Jocelyn Caron, Strasbourg -
La récente décision du gouvernement fédéral de rendre la complétion d'une partie du recensement optionnelle est une mesure inquiétante. Ce choix, en plus de nuire à la qualité de l'information recueillie par le recensement, confirme la tendance du gouvernement conservateur à calquer les méthodes de ses frères idéologiques du sud de la frontière.
Comme bien d'autres avant elle, cette décision est directement inspirée du manuel politique des conservateurs états-uniens. En effet, il y a de ça quelques mois, une frange du mouvement conservateur états-unien, proche de la mouvance du Tea Party, a fortement décrié le recensement américain en affirmant que c'était une «invasion de la vie privée» et que cela «augmentait le contrôle du gouvernement sur les citoyens». Certains ont même encouragé les citoyens à ne pas répondre au questionnaire.
Même lignée
Au Canada, le ministre responsable du recensement, Tony Clement, a dit vouloir «mettre fin à la coercition de l'État» et dit trouver «les questions très intrusives», version plus nuancée, mais dans la même lignée que ce que l'on entend aux États-Unis.
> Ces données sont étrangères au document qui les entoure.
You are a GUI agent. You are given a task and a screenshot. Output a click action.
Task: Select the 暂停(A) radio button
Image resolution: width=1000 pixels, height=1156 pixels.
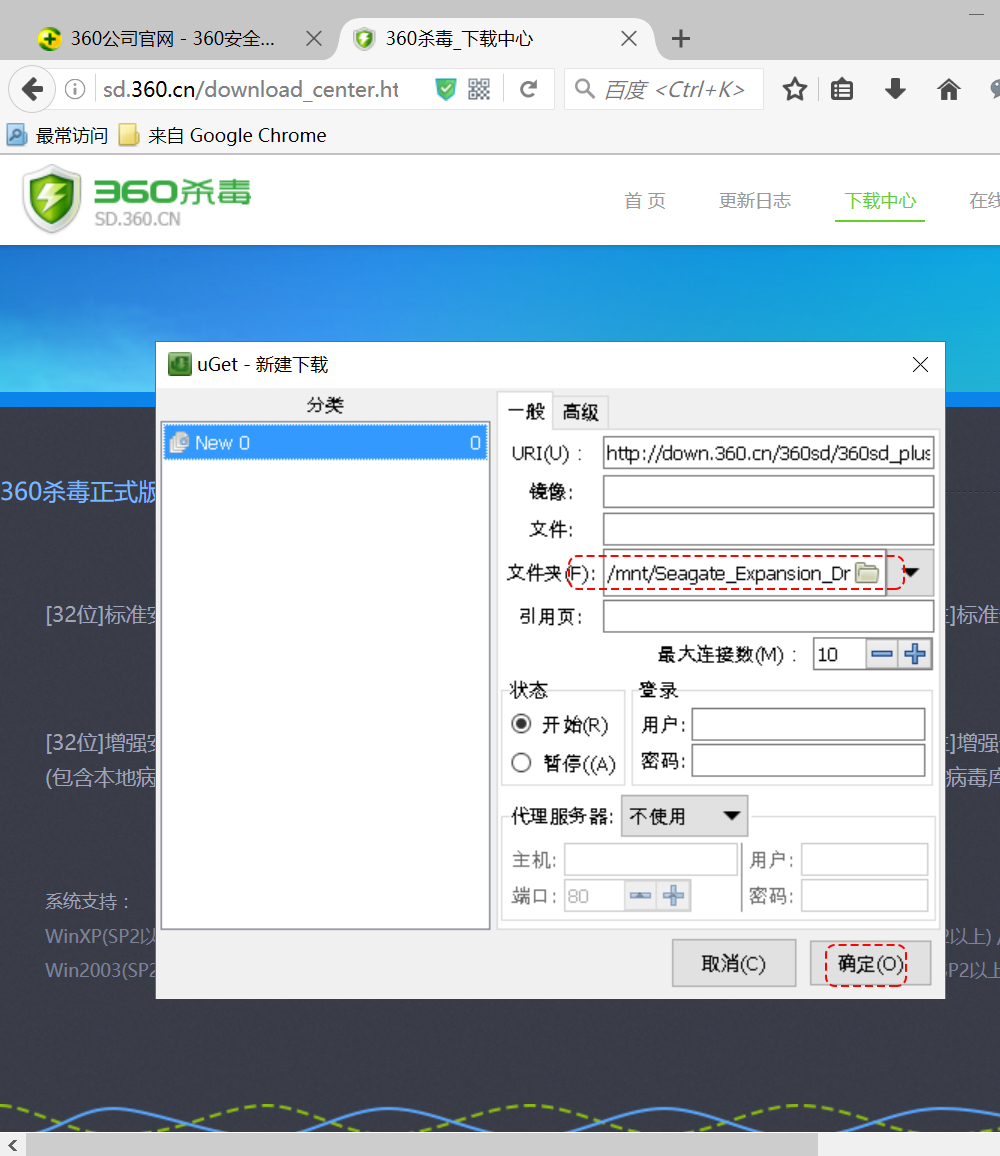tap(521, 762)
Il ne faut toutefois pas se leurrer, car ces belles paroles, dans les deux pays, cachent la véritable raison de la réticence au recensement. Un recensement de qualité permet d'élaborer des politiques publiques de qualité. Sans données fiables, les politiques publiques deviennent inefficaces, voir inutiles, ce qui diminue leur occurrence. Le mouvement conservateur est connu pour sa réticence quant à l'intervention de l'État: miner le recensement mine l'intervention des différents gouvernements.
Dossier qui divise
Le gouvernement conservateur, comme ses homologues états-uniens, entend utiliser ce dossier comme ce que l'on appelle chez nos voisins un «wedge issue», c'est-à-dire un dossier qui divise la population afin de rallier une courte majorité de gens et mettre l'opposition dans l'embarras.
En effet, si cette dernière réclame haut et fort le retour de l'obligation de remplir le questionnaire long, le gouvernement auras le beau jeu de se draper dans la vertu et d'accuser l'opposition de s'intéresser à des choses triviales, laissant les gros problèmes de côté. Si l'opposition ne fait rien, elle court le risque de voir la mesure rétrograde entrer définitivement en vigueur. Surtout, l'utilisation de ces tactiques permet au gouvernement d'attaquer la viabilité des politiques publiques sans les remettre en cause directement, atteignant ainsi son objectif par la porte d'en arrière.
En somme, nous sommes en face d'un gouvernement qui ne joue pas franc-jeu, selon les règles de la démocratie, et ce, au détriment de la qualité des politiques publiques élaborées à l'aide d'un recensement digne d'un pays avancé.